History PhD Graduate Wins National Essay Prize
- Posted:
- September 30th, 2009
- Guest
Lisa Curtis-Wendlandt, who recently completed her PhD in History in the School of Historical Studies, is a joint winner of the Australian Historical Association-Copyright Agency Limited Postgraduate Essay Prize for 2009. Lisa’s essay, ‘Beating Around (In) the Bush: Corporal Punishment and Moral Reform at Hermannsburg Mission in Late-Nineteenth and Early-Twentieth Century Australia’, will be published in History Australia.

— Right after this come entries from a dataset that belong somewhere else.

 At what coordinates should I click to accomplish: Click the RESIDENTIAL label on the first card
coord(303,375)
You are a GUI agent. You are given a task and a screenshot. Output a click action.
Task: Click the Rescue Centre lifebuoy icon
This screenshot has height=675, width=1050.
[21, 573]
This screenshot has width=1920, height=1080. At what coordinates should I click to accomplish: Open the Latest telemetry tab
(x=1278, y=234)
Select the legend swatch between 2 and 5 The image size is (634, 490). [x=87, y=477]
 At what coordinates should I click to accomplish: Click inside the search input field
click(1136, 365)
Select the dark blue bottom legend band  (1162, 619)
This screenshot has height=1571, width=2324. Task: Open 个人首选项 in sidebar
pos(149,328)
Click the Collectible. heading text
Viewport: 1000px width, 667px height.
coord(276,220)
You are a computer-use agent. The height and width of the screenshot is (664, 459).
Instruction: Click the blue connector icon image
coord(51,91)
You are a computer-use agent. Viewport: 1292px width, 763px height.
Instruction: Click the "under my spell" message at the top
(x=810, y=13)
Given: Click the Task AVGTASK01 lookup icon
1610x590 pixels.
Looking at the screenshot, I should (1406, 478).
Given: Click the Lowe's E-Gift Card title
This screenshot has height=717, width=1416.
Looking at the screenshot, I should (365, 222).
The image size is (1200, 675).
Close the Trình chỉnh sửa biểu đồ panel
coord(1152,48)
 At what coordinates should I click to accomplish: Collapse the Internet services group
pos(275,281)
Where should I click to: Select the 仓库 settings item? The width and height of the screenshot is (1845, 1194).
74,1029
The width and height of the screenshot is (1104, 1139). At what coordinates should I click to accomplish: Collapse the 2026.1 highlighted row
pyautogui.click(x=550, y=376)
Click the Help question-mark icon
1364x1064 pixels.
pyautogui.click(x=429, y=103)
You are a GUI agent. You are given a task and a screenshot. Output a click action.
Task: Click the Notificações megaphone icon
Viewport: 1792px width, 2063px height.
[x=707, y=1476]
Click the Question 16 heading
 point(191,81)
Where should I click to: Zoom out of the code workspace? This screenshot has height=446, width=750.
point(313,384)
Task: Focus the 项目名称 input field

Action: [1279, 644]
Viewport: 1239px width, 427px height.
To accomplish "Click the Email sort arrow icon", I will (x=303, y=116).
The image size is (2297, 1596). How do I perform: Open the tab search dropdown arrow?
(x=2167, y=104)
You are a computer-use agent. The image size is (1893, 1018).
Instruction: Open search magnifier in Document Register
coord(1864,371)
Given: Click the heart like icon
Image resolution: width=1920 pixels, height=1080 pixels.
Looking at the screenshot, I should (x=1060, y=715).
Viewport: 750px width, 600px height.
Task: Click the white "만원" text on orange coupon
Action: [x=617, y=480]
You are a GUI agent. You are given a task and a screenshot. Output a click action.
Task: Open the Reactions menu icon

The citation for Lisa’s essay reads, “This article provides a subtle, astute analysis of the relationship between corporal punishment and the practices of Lutheran missionaries in Australia, most particularly those of Carl and Freida Strehlow’s Hermannsburg Mission in Central Australia. Conceptually rich and making careful, probing use of archival sources, the author traces the interdependence between Lutheran proselytisation, an ostensibly benevolent patriarchal mode of missionary authority, and the mutually reinforcing tendency of this ‘protectionist agenda’ and practices of ‘indigenous male violence’ among the Aranda and Loritja people. In insisting that ‘the image of the missionary and his whip deserves a closer look’, and mining mission records for the gendered impact and legitimacy accorded to abuse within cultures fostered by the missions, the author has brought a powerful new dimension to themes in Australian Indigenous history, and a offered a perspective with considerable resonances in contemporary debates.”